ECB raises rates by 0.5% and market forecasts another 1.0% before Christmas
ECB surprises with 0.5% move but more on the way
The European Central Bank (ECB) raised interest rates by a larger than expected 0.50% at last Thursday’s policy meeting and also flagged that more rate hikes are also on the way. President Lagarde said after the meeting that rates will keep moving higher as long as necessary to take inflation back to its 2% target. By close of business Friday, forward expectations for Euribor had priced in an additional 1.0% of rate hikes across the final 3 ECB meetings of 2022.
Cost to hedge falls as borrowing costs rise
Although the ECB raised rates by 0.5% and is forecast to lift rates by another 1.0% before the year end, the cost to hedge actually fell sharply on Friday. Largely reversing a 0.25% rise over the week leading into the meeting, 3-year fixed rates fell by a massive 0.22% on Friday alone as the market responded negatively to the release on Friday morning of the S&P Eurozone Purchasing Manager Index for June. Seen as a good gauge of economic health, the index broke below 50 which indicates a contraction in future economic activity in the Eurozone.
Volatility in rates market is increasing
To put Friday’s 0.22% move into context, over the past 10 years there have been only 6 days where we have had a single day move (up or down) in excess of 0.20% in 3-year swap rates. All of these single day moves over 0.20% have occurred since the middle of June. We can expect this type of volatility to persist over the coming months while rampant inflation wrestles with slowing economic activity to be the dominant narrative shaping equity, currency and rates markets. Without using a hedging advisor, this type of volatility makes it very difficult for businesses to monitor markets and borrowers looking to hedge can experience unexpected large swings in the cost of Caps and swaps over relatively short periods of time.

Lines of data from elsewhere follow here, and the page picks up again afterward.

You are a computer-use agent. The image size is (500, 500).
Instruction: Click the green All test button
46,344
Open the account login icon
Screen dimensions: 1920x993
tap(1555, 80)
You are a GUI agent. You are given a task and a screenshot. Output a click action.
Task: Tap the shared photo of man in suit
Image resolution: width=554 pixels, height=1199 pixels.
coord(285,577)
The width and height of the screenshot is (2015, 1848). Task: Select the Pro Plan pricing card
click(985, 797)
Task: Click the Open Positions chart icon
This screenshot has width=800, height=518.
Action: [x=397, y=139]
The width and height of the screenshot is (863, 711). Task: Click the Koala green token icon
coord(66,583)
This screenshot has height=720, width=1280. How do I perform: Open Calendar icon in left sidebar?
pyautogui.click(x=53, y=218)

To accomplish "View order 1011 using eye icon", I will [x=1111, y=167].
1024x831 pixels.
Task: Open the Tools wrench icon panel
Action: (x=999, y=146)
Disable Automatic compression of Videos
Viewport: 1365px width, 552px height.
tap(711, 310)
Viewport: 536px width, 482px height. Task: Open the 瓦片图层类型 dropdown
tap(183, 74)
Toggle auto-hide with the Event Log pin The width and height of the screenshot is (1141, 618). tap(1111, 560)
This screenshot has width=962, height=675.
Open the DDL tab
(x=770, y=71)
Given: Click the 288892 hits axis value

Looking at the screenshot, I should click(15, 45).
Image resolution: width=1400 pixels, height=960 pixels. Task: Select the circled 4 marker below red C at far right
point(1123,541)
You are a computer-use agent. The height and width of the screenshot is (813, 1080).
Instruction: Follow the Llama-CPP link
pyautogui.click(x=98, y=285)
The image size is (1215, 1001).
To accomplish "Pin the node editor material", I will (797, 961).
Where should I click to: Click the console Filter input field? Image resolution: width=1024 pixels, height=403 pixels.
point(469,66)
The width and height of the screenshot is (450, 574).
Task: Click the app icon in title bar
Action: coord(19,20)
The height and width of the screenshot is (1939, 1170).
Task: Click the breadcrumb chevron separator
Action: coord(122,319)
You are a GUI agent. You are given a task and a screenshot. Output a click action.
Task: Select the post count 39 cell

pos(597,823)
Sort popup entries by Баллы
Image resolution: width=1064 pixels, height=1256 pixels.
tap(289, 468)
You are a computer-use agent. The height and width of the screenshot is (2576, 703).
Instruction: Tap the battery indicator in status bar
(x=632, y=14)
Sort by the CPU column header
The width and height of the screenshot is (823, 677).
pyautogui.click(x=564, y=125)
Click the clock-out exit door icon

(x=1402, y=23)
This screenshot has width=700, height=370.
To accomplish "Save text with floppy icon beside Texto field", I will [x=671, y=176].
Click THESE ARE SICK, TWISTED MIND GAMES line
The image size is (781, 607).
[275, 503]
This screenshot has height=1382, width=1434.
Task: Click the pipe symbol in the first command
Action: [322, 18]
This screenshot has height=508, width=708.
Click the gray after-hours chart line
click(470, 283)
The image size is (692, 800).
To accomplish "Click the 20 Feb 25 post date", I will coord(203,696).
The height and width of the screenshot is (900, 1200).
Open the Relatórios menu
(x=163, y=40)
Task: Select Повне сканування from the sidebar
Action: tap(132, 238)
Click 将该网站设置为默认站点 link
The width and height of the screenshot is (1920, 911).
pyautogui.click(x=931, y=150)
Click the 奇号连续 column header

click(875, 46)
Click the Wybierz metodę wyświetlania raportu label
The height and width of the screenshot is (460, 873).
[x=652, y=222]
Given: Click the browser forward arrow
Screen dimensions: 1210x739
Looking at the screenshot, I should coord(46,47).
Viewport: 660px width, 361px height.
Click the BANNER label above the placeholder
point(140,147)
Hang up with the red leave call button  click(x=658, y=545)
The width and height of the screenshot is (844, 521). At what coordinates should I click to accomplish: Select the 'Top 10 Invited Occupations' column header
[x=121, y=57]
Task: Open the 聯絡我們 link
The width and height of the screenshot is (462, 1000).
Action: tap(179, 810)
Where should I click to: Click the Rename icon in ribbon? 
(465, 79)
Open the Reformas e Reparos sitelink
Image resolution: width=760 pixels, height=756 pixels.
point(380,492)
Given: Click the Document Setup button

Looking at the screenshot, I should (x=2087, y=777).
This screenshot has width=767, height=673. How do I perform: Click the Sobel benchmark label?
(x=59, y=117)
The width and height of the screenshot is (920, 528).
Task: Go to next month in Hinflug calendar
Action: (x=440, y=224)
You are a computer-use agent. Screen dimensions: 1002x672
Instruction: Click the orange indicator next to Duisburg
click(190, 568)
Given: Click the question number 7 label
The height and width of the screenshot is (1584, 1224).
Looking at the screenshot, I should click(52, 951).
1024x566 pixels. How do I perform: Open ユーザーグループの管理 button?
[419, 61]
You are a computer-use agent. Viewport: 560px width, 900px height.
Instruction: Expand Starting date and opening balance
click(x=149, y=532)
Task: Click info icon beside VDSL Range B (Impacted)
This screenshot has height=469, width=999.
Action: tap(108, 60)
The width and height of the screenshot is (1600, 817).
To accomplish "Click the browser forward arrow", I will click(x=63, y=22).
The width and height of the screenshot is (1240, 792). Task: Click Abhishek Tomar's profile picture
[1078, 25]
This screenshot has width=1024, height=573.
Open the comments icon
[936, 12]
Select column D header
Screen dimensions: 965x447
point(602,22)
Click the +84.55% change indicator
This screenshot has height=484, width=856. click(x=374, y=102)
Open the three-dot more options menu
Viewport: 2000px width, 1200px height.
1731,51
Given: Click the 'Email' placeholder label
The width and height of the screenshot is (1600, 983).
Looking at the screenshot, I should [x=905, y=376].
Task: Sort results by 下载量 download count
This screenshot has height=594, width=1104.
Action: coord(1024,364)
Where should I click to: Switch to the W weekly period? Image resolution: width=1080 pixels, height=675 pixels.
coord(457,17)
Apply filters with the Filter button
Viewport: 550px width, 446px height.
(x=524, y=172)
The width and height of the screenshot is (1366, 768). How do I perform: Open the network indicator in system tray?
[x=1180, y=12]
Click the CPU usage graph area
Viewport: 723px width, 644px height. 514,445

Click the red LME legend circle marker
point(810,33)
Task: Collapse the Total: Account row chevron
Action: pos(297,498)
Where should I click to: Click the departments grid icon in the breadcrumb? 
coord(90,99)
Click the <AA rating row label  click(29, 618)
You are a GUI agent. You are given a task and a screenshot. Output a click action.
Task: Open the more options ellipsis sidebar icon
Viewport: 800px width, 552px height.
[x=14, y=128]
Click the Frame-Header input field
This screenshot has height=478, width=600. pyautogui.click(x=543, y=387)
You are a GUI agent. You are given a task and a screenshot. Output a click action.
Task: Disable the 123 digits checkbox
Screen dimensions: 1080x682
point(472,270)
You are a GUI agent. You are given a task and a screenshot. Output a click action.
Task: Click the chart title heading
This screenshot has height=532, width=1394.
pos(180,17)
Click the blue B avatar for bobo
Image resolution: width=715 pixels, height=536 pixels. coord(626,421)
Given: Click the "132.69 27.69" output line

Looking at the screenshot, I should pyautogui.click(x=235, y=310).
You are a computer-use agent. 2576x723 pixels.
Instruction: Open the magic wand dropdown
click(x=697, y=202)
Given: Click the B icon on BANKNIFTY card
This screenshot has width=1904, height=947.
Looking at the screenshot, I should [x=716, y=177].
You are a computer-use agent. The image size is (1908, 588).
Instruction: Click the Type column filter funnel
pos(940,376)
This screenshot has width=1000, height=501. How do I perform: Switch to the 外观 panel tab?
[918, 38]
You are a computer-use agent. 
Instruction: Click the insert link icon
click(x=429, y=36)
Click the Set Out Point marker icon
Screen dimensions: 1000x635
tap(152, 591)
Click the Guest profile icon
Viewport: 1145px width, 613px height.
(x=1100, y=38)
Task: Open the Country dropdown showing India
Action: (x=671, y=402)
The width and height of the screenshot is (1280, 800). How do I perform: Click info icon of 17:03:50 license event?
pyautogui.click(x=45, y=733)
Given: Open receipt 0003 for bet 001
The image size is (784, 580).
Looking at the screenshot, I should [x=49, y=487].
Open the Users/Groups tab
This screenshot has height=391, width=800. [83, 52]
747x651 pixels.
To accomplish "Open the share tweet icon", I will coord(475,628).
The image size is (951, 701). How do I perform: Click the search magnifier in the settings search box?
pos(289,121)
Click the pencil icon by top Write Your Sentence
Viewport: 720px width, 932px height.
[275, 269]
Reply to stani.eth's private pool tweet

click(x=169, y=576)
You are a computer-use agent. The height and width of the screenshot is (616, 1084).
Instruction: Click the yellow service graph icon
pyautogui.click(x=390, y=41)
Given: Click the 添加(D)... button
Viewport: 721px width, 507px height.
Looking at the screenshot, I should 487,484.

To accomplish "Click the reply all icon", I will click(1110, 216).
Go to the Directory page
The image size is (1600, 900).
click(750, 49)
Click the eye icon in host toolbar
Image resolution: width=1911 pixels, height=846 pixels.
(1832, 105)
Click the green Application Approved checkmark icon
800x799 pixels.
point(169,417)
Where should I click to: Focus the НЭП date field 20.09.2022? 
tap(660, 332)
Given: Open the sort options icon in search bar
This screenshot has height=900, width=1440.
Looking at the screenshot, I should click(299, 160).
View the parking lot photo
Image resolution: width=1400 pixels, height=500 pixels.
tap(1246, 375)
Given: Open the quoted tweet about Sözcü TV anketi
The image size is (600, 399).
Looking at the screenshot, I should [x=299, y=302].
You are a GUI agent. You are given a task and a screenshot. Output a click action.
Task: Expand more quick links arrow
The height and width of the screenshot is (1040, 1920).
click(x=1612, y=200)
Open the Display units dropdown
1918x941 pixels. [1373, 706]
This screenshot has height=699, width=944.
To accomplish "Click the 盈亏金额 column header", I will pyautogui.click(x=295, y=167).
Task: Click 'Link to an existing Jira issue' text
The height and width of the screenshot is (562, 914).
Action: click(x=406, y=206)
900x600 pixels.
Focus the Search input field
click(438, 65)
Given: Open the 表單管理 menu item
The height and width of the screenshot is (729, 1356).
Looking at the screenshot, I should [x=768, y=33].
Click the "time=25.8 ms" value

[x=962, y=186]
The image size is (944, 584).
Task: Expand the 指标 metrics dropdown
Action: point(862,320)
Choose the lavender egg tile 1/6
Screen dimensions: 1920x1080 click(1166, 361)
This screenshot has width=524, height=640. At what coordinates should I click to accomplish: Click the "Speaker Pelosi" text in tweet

The volatility in rates also increases the interest rate risk for borrowers looking to arrange new debt facilities. As can be seen in the table above, in the 15 months leading up to September 2021, the range for 3-year swaps over a 3 month period was relatively stable around 0.10%. We are now seeing moves double this size in a day and the 3 month range has increased to just under 1.0%- almost 10 times the size of the range that this benchmark interest rate previously traded in. The impact on borrowers can be material as a large rise in term rates while a loan is being arranged can have an impact on debt serviceability, resulting in less favourable terms being offered. With the ECB at the beginning of its rate tightening cycle and 3-year euro term rates still 1.4% below their equivalent UK rates and 1.7% below US rates, this funding risk is something that borrowers need to be mindful of.